------ DATA LINES ------

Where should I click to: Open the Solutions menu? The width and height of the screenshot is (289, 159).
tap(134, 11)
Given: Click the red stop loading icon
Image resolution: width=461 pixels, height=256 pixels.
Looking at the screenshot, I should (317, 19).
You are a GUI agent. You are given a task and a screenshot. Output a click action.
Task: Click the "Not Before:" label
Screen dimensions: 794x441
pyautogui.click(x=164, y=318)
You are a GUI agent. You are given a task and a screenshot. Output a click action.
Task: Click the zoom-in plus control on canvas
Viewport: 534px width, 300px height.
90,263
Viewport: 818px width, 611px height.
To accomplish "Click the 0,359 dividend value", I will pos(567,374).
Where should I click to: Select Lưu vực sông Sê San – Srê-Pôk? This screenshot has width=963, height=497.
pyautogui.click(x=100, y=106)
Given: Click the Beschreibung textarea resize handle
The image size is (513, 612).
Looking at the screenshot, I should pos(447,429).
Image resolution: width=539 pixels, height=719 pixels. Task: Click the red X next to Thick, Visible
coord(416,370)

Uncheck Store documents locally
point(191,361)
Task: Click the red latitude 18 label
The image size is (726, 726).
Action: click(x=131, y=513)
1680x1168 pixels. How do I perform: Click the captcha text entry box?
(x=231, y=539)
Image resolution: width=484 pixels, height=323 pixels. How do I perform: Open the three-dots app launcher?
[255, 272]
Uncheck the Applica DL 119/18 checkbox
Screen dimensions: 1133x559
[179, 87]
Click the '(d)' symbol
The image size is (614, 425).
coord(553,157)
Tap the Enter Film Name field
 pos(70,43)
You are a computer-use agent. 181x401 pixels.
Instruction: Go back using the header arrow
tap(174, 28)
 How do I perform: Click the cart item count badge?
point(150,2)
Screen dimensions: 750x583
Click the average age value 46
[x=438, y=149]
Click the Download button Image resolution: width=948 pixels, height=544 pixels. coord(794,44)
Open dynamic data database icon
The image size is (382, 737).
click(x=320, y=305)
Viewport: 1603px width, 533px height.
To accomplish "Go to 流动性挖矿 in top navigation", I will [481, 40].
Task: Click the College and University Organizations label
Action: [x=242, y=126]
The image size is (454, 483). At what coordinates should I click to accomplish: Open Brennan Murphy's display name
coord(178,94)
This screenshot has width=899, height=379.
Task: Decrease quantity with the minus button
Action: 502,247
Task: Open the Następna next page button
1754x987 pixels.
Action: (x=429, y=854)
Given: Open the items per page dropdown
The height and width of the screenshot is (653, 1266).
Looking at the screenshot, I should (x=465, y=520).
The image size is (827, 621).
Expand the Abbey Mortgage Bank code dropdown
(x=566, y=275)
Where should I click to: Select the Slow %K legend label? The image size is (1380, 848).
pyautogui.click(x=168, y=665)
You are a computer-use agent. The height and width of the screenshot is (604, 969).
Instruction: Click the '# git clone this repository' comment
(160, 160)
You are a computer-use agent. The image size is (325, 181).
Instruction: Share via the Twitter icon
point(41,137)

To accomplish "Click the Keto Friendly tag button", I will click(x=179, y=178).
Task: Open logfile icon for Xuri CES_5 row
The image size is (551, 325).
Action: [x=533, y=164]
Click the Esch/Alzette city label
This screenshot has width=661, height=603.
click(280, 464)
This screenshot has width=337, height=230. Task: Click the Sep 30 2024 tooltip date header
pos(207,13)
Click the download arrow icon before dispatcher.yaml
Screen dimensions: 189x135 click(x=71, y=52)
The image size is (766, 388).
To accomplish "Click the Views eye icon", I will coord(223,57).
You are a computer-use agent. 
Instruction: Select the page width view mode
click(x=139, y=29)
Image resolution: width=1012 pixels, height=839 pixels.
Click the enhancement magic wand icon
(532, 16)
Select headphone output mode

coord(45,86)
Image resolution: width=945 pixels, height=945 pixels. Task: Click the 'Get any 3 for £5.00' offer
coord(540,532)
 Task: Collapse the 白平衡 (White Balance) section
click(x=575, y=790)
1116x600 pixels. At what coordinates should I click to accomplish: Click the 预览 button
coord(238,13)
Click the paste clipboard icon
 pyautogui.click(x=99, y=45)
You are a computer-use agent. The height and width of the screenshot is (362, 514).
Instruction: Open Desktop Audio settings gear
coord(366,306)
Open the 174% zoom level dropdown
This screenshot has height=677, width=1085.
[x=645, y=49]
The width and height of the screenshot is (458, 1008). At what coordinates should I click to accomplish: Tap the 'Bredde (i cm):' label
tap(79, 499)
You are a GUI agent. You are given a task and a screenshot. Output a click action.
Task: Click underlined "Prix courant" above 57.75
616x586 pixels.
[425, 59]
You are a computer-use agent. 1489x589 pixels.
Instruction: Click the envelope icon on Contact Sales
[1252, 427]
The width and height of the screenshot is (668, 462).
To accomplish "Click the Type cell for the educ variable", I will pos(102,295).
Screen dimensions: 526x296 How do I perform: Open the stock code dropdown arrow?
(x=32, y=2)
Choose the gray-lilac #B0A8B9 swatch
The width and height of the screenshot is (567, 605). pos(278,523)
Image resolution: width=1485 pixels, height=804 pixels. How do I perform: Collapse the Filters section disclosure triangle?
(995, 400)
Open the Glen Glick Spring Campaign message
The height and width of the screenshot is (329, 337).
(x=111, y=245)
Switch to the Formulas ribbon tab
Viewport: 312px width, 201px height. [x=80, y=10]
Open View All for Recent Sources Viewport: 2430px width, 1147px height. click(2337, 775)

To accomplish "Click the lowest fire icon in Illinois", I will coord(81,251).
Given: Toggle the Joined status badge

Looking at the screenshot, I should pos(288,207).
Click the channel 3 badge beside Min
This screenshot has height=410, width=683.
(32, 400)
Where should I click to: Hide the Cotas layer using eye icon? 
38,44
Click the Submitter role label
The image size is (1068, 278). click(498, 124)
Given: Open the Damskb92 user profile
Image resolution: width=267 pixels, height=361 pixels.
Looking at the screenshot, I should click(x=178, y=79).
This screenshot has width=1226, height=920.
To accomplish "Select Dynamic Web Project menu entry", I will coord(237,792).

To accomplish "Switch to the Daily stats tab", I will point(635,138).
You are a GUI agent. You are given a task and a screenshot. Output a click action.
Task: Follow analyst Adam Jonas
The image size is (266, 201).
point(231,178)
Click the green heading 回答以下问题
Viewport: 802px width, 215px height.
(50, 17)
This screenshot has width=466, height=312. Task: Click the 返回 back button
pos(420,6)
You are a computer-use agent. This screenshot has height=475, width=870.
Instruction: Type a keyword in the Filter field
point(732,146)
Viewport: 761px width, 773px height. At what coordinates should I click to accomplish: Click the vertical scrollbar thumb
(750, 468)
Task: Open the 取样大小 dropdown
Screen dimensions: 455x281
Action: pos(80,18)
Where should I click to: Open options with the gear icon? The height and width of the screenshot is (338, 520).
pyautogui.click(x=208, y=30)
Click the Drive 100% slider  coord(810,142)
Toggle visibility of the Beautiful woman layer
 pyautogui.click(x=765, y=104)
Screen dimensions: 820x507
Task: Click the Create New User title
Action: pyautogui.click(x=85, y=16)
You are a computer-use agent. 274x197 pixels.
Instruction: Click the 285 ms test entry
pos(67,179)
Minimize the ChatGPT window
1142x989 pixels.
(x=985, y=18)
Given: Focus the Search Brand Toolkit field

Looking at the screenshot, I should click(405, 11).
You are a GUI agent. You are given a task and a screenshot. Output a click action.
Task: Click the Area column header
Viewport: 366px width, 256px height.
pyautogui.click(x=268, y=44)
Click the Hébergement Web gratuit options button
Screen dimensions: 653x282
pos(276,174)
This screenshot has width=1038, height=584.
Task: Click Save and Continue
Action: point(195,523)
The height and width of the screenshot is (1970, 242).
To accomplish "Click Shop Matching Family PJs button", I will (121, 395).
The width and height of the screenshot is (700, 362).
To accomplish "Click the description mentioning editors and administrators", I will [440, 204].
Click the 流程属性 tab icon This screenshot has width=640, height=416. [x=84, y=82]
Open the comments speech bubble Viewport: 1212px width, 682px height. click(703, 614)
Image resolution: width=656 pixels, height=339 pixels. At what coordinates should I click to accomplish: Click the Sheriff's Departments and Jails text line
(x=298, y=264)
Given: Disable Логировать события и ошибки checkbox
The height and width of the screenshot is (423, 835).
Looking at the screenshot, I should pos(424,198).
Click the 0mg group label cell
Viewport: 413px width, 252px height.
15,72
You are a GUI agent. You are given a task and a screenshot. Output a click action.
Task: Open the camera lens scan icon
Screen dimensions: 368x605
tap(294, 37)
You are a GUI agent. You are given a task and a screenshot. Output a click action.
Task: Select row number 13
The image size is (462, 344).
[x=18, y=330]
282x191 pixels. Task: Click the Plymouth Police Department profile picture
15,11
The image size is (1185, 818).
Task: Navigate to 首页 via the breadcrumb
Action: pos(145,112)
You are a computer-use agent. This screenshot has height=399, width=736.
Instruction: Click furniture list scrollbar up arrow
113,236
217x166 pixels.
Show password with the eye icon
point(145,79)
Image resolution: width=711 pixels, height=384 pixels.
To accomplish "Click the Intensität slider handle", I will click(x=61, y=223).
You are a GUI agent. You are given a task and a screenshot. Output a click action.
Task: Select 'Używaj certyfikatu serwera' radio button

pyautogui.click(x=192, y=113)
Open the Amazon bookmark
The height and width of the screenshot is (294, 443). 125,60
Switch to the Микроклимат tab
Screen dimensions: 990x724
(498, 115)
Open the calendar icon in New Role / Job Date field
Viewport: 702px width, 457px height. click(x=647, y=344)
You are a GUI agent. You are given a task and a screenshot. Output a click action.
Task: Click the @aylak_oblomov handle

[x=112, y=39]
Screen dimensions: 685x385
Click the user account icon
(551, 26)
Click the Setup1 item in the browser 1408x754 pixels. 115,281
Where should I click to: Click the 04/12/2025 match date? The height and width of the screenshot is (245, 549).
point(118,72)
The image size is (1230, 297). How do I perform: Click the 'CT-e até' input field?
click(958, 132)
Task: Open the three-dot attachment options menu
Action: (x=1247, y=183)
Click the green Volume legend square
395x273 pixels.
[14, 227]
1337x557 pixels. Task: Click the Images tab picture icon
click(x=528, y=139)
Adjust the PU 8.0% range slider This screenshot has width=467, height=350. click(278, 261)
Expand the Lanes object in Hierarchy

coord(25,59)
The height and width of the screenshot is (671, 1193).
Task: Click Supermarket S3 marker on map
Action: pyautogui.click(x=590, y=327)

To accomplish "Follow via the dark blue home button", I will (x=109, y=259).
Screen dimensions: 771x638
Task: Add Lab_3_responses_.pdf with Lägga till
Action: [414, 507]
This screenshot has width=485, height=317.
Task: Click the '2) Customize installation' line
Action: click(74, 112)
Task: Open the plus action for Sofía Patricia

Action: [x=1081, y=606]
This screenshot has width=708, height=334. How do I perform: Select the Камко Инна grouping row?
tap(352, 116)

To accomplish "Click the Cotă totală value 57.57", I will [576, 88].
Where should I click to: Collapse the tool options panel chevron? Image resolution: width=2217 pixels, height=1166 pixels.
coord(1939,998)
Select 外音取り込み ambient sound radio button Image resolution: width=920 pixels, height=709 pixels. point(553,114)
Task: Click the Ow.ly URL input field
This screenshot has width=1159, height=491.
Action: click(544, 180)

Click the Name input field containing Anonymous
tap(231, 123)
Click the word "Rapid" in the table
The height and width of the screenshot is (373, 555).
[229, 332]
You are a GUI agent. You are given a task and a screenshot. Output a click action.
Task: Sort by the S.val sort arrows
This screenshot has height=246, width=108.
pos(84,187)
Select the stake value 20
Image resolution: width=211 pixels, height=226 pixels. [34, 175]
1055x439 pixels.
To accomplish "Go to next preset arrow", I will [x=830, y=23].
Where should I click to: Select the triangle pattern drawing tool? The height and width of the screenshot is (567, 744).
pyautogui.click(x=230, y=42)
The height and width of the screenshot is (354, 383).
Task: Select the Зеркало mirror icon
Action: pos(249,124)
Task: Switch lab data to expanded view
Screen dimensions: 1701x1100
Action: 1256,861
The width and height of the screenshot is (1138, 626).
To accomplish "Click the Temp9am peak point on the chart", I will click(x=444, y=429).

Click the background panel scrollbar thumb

------

◆ **WHAT IS REQUIRED**
Edit the items from the line containing "Screen dimensions: 750x583" through the line containing "click(x=320, y=305)", replacing "Download button" with "Save button" and leaving everything else as is. Give back only those lines.

◆ **SOLUTION TO THE EXERCISE**
Screen dimensions: 750x583
Click the average age value 46
[x=438, y=149]
Click the Save button Image resolution: width=948 pixels, height=544 pixels. coord(794,44)
Open dynamic data database icon
The image size is (382, 737).
click(x=320, y=305)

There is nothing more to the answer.